Das war meine Chance.
„Hey, ähm ... Wir haben uns gerade hauptsächlich angezickt, weil wir vorschnelle Schlüsse über den anderen gezogen haben. Meinst du, wir könnten mal versuchen, diese blöden Vorurteile auszuräumen? Indem wir einander besser kennenlernen zum Beispiel?"
Erleichterung breitete sich in mir aus, als ich ihn grinsen sah.
„Das wäre cool", befand er. „Am ersten März feiern wir unseren Tourabschluss in Berlin. Ich kann dich auf die Gästeliste setzen. Mika wird ohnehin da sein, er nimmt dich bestimmt mit."
„Oder ich ihn, wie man's nimmt", lachte ich. „Wenn ich nämlich Pech habe, verdonnert er mich, ihn zum Konzert und wieder zurück zu kutschieren, damit er in Frieden saufen kann."
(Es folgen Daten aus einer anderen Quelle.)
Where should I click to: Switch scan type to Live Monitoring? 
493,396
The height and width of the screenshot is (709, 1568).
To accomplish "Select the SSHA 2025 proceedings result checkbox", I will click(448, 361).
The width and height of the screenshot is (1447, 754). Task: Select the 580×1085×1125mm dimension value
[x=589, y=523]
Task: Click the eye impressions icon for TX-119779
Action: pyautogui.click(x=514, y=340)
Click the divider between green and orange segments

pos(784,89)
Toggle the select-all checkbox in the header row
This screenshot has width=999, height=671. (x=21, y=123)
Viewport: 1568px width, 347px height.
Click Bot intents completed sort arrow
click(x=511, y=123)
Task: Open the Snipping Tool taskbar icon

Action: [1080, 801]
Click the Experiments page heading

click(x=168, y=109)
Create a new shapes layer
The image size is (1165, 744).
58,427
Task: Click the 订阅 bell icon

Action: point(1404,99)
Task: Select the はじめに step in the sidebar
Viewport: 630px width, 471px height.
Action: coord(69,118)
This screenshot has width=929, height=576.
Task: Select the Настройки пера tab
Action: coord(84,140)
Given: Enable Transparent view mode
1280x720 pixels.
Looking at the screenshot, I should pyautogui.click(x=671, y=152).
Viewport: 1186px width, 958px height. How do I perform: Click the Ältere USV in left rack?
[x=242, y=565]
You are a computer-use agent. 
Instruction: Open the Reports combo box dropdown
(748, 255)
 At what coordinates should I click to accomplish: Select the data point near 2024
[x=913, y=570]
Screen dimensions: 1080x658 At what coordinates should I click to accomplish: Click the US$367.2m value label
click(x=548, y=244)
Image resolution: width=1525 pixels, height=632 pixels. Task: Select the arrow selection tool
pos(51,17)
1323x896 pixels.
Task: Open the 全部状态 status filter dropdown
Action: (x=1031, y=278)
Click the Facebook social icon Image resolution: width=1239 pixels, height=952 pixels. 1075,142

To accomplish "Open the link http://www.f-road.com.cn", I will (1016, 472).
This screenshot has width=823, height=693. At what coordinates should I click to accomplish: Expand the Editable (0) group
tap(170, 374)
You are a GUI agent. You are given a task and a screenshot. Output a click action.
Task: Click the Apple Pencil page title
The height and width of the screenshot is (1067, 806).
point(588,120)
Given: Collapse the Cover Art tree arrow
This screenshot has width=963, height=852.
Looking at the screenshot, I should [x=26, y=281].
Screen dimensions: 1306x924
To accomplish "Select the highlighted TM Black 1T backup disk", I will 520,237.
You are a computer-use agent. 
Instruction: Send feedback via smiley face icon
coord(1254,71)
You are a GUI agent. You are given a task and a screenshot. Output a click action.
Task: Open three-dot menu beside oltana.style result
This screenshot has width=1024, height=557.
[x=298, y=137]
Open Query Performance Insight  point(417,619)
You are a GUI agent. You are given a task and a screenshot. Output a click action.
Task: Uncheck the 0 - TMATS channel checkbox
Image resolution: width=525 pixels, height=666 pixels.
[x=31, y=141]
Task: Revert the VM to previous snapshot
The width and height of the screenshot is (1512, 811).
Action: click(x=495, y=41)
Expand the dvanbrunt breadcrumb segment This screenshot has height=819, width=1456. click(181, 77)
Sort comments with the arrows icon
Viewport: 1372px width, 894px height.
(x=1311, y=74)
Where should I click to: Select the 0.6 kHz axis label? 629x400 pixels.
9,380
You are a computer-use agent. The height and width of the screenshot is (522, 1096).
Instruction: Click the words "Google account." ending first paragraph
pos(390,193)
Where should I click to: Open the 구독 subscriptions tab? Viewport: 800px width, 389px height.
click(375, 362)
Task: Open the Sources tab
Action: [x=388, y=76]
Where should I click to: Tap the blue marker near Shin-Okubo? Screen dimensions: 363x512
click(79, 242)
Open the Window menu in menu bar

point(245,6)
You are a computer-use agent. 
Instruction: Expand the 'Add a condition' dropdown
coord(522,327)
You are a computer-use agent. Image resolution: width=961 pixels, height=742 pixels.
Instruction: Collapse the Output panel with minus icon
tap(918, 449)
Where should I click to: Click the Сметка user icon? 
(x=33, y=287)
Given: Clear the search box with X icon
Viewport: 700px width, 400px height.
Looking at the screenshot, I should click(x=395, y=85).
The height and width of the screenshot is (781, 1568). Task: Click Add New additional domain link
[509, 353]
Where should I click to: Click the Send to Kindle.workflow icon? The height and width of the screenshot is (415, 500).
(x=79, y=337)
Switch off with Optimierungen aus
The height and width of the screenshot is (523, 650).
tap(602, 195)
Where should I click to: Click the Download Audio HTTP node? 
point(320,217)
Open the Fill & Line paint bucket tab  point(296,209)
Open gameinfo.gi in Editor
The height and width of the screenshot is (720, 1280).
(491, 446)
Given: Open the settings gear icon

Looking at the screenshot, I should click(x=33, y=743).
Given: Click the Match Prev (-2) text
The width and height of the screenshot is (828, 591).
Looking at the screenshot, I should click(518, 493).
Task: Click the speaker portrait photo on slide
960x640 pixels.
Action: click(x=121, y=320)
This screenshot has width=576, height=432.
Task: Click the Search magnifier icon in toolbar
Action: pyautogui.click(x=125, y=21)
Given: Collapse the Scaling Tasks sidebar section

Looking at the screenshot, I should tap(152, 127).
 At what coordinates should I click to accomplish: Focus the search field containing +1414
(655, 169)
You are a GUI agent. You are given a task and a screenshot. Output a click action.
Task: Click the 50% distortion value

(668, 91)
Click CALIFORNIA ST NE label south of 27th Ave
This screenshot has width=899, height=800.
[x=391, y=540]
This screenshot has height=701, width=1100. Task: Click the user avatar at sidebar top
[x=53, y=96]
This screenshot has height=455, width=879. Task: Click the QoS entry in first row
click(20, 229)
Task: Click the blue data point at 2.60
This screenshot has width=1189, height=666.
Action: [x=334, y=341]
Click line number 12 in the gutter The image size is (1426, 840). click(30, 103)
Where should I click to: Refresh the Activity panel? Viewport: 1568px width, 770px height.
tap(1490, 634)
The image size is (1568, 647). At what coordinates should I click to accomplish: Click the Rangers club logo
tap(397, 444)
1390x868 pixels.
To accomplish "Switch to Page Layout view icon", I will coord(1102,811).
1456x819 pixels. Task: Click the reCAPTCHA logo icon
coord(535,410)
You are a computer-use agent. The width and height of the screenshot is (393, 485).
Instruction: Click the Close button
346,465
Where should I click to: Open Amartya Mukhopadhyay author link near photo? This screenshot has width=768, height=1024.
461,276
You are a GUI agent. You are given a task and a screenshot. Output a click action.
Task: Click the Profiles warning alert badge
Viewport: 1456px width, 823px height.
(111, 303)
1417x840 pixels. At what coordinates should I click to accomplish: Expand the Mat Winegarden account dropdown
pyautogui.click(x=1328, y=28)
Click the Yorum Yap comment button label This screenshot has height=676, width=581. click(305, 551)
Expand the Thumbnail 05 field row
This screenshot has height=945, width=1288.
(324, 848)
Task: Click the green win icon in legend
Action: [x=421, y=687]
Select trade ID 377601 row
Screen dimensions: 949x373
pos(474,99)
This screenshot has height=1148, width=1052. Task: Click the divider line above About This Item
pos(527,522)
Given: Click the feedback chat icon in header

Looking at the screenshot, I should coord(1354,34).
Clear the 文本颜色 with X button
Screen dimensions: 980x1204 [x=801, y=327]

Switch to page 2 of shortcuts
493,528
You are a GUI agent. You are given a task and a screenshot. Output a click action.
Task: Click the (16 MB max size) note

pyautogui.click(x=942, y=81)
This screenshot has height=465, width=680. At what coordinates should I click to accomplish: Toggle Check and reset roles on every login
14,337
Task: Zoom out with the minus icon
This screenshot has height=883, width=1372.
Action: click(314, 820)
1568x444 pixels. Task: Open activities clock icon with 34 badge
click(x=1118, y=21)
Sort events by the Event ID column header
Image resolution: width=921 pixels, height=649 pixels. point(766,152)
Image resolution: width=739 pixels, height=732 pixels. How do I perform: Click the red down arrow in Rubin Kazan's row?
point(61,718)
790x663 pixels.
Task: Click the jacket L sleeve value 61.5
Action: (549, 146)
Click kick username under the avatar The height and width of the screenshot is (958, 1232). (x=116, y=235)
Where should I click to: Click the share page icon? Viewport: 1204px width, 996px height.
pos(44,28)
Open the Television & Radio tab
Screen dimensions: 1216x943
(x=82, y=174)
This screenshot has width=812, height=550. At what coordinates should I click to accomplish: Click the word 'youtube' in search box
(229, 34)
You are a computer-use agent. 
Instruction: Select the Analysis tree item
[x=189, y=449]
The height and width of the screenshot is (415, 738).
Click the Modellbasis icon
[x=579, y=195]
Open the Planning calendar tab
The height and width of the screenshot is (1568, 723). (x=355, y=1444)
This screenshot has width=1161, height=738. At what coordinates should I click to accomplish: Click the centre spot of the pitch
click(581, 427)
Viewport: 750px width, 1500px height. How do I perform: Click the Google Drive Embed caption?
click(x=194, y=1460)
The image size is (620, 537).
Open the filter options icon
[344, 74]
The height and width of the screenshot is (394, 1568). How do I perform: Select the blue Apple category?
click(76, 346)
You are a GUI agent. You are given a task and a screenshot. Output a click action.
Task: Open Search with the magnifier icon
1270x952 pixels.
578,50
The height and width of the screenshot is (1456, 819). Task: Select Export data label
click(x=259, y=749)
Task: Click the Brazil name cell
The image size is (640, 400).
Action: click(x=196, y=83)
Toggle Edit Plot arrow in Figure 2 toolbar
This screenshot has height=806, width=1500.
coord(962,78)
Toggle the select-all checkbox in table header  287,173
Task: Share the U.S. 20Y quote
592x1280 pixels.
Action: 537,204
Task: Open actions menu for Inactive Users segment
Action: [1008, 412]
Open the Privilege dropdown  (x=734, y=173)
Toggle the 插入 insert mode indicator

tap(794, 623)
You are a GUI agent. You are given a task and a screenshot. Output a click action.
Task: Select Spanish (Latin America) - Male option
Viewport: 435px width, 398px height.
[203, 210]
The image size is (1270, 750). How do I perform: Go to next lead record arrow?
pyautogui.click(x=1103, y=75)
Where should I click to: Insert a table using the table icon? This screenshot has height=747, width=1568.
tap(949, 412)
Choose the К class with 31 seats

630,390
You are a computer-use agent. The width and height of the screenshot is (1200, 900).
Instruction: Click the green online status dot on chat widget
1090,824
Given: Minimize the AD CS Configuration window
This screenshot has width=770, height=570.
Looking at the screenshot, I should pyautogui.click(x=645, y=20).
„Du könntest nein sagen", erinnerte er mich. „Dann zahle ich ihm das Taxi."
„Ihm zahlst du also ein Taxi? Wirst du mir je ein Taxi zahlen?", lachte ich.
„Höchstens eins, das dich auf direktem Weg zu mir bringt", flirtete er ungeniert mit mir und ich konnte mein Grinsen nicht vor ihm verstecken. „Deine Grübchen sind süß", flüsterte er.
„Ganz langsam, Tiger", lächelte ich mit einer Selbstsicherheit, die ich mir gar nicht zugetraut hätte.
„Ich sollte eh auflegen. Ist spät geworden." Ich warf einen Blick auf den altmodischen Wecker, der neben mir im Regal stand, und sah, dass er Recht hatte. Doch mich plagte weiterhin das schlechte Gewissen jemand anderem gegenüber.
„Kannst du Vincent bitte ausrichten, dass er mich anrufen soll, wenn er zwischendurch mal Zeit hat?", wandte ich mich mit einer letzten Bitte an ihn.
„Alles okay zwischen euch?", fragte Dag.
„Wir haben uns gezofft", sagte ich ihm die Wahrheit. „Und wo ich gerade schon dabei bin, Entschuldigungen rauszuhauen ..." Ich lächelte traurig.
„Ich sag's ihm."
„Danke. Ich will dich nicht länger vom Schlafen abhalten. Bis dann."
„Träum was Schönes."
„Ich würde gern was Schönes träumen, aber wahrscheinlich träume ich von dir", neckte ich ihn.
Er lachte, bevor er mich nur noch anschaute, als wäre ich das Kostbarste für ihn.
Ich kannte diesen Blick. Dieser Blick von Männern hatte mir das Herz gebrochen, mehr als einmal schon.
Ich räusperte mich.
„Ich lege auf, okay? Wir sehen uns."
„Ja, klar und – Pari?"
„Hm?"
„Ich vermisse dich auch."
„Schlaf gut", sagte ich und legte auf.